LIST OF TASKS
1. Reproduce everything in the article on the Black Real Estate Impact Fund from "The Collective, as" down to "market-beating — financial returns.".
2. Using the article on the Black Real Estate Impact Fund, say whether each statement agrees with it, answering yes or no and quoting the deciding words: (a) The Collective hired 17 Asset Management to help raise capital. (b) The fund is to be announced at an in-person event. (c) The initial funding round aims to attract $50 million.
3. According to the article on the Black Real Estate Impact Fund, which firm was John Morris formerly an executive at?

TEXT EXTRACT
┄┄┄┄┄┄┄┄┄┄

Black real estate developers face barriers to growth. A $100M fund targeting Philly aims to assist them.
The collaboration is a response to the challenges faced by Black developers in raising the capital needed to accelerate the growth of their businesses.
A consortium of Black Philadelphia developers is teaming up with a Wall Street emerging-markets veteran to raise investment dollars for real estate projects. It’s a strategy meant to address the yawning wealth and opportunity gap among the city’s developers.
The Collective, as the group is known, has hired former Merrill Lynch executive John Morris’ 17 Asset Management to help raise capital from institutional funds and wealthy private investors seeking to make a positive social impact alongside market-meeting — if not market-beating — financial returns.
The Black Real Estate Impact Fund is to be formally announced at an online event on real estate as an engine for social change on Thursday. The Collective and Morris are seeking to attract $100 million for its initial funding round.

┄┄┄┄┄┄┄┄┄┄

SUPPLIED INFORMATION
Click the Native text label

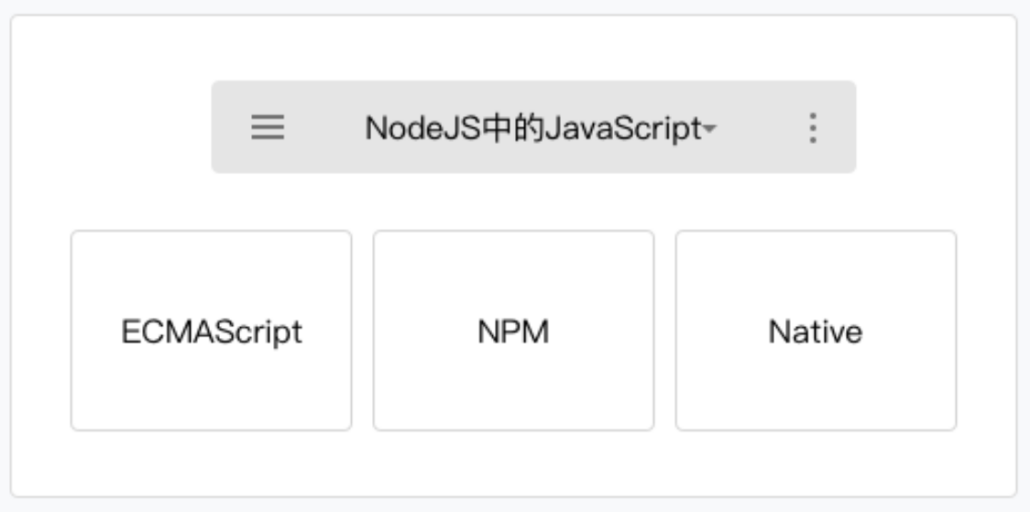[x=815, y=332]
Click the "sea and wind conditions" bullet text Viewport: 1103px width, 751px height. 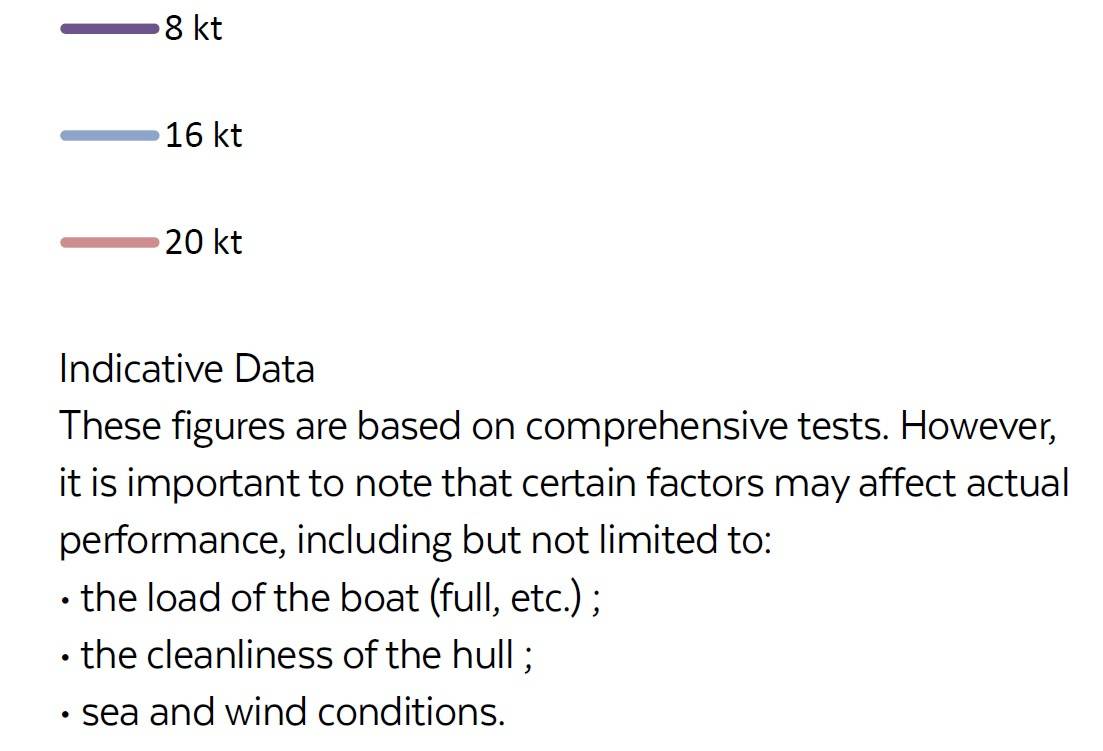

┄┄┄┄┄┄┄┄┄┄

SOLUTION LIST
1.
The Collective, as the group is known, has hired former Merrill Lynch executive John Morris’ 17 Asset Management to help raise capital from institutional funds and wealthy private investors seeking to make a positive social impact alongside market-meeting — if not market-beating — financial returns.

2.
(a) Yes: "has hired former Merrill Lynch executive John Morris’ 17 Asset Management to help raise capital"
(b) No: "is to be formally announced at an online event"
(c) No: "seeking to attract $100 million for its initial funding round"

3. Merrill Lynch